- _Problem_: Restating the data word for word is all that is required.

- _Source material_:
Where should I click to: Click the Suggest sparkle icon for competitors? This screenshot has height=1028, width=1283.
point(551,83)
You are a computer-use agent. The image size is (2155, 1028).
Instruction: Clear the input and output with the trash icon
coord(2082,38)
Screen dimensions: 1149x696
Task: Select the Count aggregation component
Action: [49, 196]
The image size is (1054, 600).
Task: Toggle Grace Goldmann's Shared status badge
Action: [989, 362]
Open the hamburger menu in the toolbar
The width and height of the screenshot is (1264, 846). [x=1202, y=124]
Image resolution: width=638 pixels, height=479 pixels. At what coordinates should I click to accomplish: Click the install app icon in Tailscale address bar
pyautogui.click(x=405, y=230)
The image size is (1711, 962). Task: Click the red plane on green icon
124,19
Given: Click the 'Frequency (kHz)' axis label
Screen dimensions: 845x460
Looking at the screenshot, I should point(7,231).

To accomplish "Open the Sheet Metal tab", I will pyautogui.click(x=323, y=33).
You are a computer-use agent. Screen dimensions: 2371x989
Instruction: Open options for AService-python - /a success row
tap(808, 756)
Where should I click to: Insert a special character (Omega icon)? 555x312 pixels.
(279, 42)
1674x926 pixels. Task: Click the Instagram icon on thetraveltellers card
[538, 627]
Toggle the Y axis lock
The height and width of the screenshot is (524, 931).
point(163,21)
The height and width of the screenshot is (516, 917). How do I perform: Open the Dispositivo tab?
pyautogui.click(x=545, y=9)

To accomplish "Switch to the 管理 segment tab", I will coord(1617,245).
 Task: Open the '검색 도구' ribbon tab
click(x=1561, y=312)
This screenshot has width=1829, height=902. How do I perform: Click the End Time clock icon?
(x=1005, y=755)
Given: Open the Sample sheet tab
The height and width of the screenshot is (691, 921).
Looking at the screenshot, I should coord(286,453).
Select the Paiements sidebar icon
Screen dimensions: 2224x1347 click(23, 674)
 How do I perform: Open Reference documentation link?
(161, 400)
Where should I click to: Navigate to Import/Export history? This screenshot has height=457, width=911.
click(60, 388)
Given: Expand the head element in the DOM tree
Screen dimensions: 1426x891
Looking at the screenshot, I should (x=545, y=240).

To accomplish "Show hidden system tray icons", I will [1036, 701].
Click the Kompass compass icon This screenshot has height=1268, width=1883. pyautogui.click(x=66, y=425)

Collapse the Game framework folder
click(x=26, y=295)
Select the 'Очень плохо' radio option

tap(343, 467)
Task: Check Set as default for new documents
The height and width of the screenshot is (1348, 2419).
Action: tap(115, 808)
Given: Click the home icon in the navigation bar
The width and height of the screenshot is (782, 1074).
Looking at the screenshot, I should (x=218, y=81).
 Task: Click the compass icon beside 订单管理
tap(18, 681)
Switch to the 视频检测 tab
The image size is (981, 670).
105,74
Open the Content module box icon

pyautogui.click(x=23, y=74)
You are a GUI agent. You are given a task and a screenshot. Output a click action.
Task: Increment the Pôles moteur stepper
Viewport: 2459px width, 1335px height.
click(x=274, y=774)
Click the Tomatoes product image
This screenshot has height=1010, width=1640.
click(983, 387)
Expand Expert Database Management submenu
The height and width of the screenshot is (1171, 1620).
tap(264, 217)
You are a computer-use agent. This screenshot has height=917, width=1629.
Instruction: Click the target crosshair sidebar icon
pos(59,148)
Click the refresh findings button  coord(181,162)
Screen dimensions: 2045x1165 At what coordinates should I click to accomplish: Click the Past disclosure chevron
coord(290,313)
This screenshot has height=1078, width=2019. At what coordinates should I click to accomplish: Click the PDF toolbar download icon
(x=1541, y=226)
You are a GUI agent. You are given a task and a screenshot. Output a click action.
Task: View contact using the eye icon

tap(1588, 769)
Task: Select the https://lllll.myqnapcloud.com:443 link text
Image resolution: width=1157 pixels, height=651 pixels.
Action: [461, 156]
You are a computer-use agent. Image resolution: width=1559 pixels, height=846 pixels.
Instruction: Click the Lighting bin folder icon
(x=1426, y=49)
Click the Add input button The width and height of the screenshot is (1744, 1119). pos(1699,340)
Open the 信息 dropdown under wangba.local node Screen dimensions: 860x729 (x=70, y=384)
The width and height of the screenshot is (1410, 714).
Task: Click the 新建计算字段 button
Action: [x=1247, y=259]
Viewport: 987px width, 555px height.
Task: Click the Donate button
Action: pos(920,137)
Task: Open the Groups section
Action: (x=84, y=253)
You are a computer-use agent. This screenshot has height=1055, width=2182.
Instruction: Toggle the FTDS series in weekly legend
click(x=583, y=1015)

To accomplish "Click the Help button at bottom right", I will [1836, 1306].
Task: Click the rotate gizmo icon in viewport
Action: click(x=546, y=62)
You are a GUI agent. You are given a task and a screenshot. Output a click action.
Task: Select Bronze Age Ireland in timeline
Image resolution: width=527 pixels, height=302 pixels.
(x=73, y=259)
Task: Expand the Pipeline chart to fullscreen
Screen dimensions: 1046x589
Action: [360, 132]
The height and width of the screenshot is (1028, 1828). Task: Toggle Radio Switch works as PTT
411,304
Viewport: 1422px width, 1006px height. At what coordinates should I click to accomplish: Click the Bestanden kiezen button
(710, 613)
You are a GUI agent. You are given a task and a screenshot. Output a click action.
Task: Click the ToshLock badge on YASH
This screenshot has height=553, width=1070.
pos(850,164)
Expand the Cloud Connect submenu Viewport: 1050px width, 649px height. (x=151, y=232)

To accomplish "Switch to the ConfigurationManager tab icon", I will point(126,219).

- _Output_:
Where should I click to: Click the Suggest sparkle icon for competitors? This screenshot has height=1028, width=1283.
point(551,83)
You are a computer-use agent. The image size is (2155, 1028).
Instruction: Clear the input and output with the trash icon
coord(2082,38)
Screen dimensions: 1149x696
Task: Select the Count aggregation component
Action: [49, 196]
The image size is (1054, 600).
Task: Toggle Grace Goldmann's Shared status badge
Action: [989, 362]
Open the hamburger menu in the toolbar
The width and height of the screenshot is (1264, 846). [x=1202, y=124]
Image resolution: width=638 pixels, height=479 pixels. At what coordinates should I click to accomplish: Click the install app icon in Tailscale address bar
pyautogui.click(x=405, y=230)
The image size is (1711, 962). Task: Click the red plane on green icon
124,19
Given: Click the 'Frequency (kHz)' axis label
Screen dimensions: 845x460
Looking at the screenshot, I should point(7,231).

To accomplish "Open the Sheet Metal tab", I will pyautogui.click(x=323, y=33).
You are a computer-use agent. Screen dimensions: 2371x989
Instruction: Open options for AService-python - /a success row
tap(808, 756)
Where should I click to: Insert a special character (Omega icon)? 555x312 pixels.
(279, 42)
1674x926 pixels. Task: Click the Instagram icon on thetraveltellers card
[538, 627]
Toggle the Y axis lock
The height and width of the screenshot is (524, 931).
point(163,21)
The height and width of the screenshot is (516, 917). How do I perform: Open the Dispositivo tab?
pyautogui.click(x=545, y=9)

To accomplish "Switch to the 管理 segment tab", I will coord(1617,245).
 Task: Open the '검색 도구' ribbon tab
click(x=1561, y=312)
This screenshot has width=1829, height=902. How do I perform: Click the End Time clock icon?
(x=1005, y=755)
Given: Open the Sample sheet tab
The height and width of the screenshot is (691, 921).
Looking at the screenshot, I should coord(286,453).
Select the Paiements sidebar icon
Screen dimensions: 2224x1347 click(23, 674)
 How do I perform: Open Reference documentation link?
(161, 400)
Where should I click to: Navigate to Import/Export history? This screenshot has height=457, width=911.
click(60, 388)
Given: Expand the head element in the DOM tree
Screen dimensions: 1426x891
Looking at the screenshot, I should (x=545, y=240).

To accomplish "Show hidden system tray icons", I will [1036, 701].
Click the Kompass compass icon This screenshot has height=1268, width=1883. pyautogui.click(x=66, y=425)

Collapse the Game framework folder
click(x=26, y=295)
Select the 'Очень плохо' radio option

tap(343, 467)
Task: Check Set as default for new documents
The height and width of the screenshot is (1348, 2419).
Action: tap(115, 808)
Given: Click the home icon in the navigation bar
The width and height of the screenshot is (782, 1074).
Looking at the screenshot, I should (x=218, y=81).
 Task: Click the compass icon beside 订单管理
tap(18, 681)
Switch to the 视频检测 tab
The image size is (981, 670).
105,74
Open the Content module box icon

pyautogui.click(x=23, y=74)
You are a GUI agent. You are given a task and a screenshot. Output a click action.
Task: Increment the Pôles moteur stepper
Viewport: 2459px width, 1335px height.
click(x=274, y=774)
Click the Tomatoes product image
This screenshot has height=1010, width=1640.
click(983, 387)
Expand Expert Database Management submenu
The height and width of the screenshot is (1171, 1620).
tap(264, 217)
You are a computer-use agent. This screenshot has height=917, width=1629.
Instruction: Click the target crosshair sidebar icon
pos(59,148)
Click the refresh findings button  coord(181,162)
Screen dimensions: 2045x1165 At what coordinates should I click to accomplish: Click the Past disclosure chevron
coord(290,313)
This screenshot has height=1078, width=2019. At what coordinates should I click to accomplish: Click the PDF toolbar download icon
(x=1541, y=226)
You are a GUI agent. You are given a task and a screenshot. Output a click action.
Task: View contact using the eye icon

tap(1588, 769)
Task: Select the https://lllll.myqnapcloud.com:443 link text
Image resolution: width=1157 pixels, height=651 pixels.
Action: [461, 156]
You are a computer-use agent. Image resolution: width=1559 pixels, height=846 pixels.
Instruction: Click the Lighting bin folder icon
(x=1426, y=49)
Click the Add input button The width and height of the screenshot is (1744, 1119). pos(1699,340)
Open the 信息 dropdown under wangba.local node Screen dimensions: 860x729 (x=70, y=384)
The width and height of the screenshot is (1410, 714).
Task: Click the 新建计算字段 button
Action: [x=1247, y=259]
Viewport: 987px width, 555px height.
Task: Click the Donate button
Action: pos(920,137)
Task: Open the Groups section
Action: (x=84, y=253)
You are a computer-use agent. This screenshot has height=1055, width=2182.
Instruction: Toggle the FTDS series in weekly legend
click(x=583, y=1015)

To accomplish "Click the Help button at bottom right", I will [1836, 1306].
Task: Click the rotate gizmo icon in viewport
Action: click(x=546, y=62)
You are a GUI agent. You are given a task and a screenshot. Output a click action.
Task: Select Bronze Age Ireland in timeline
Image resolution: width=527 pixels, height=302 pixels.
(x=73, y=259)
Task: Expand the Pipeline chart to fullscreen
Screen dimensions: 1046x589
Action: [360, 132]
The height and width of the screenshot is (1028, 1828). Task: Toggle Radio Switch works as PTT
411,304
Viewport: 1422px width, 1006px height. At what coordinates should I click to accomplish: Click the Bestanden kiezen button
(710, 613)
You are a GUI agent. You are given a task and a screenshot. Output a click action.
Task: Click the ToshLock badge on YASH
This screenshot has height=553, width=1070.
pos(850,164)
Expand the Cloud Connect submenu Viewport: 1050px width, 649px height. (x=151, y=232)

To accomplish "Switch to the ConfigurationManager tab icon", I will point(126,219).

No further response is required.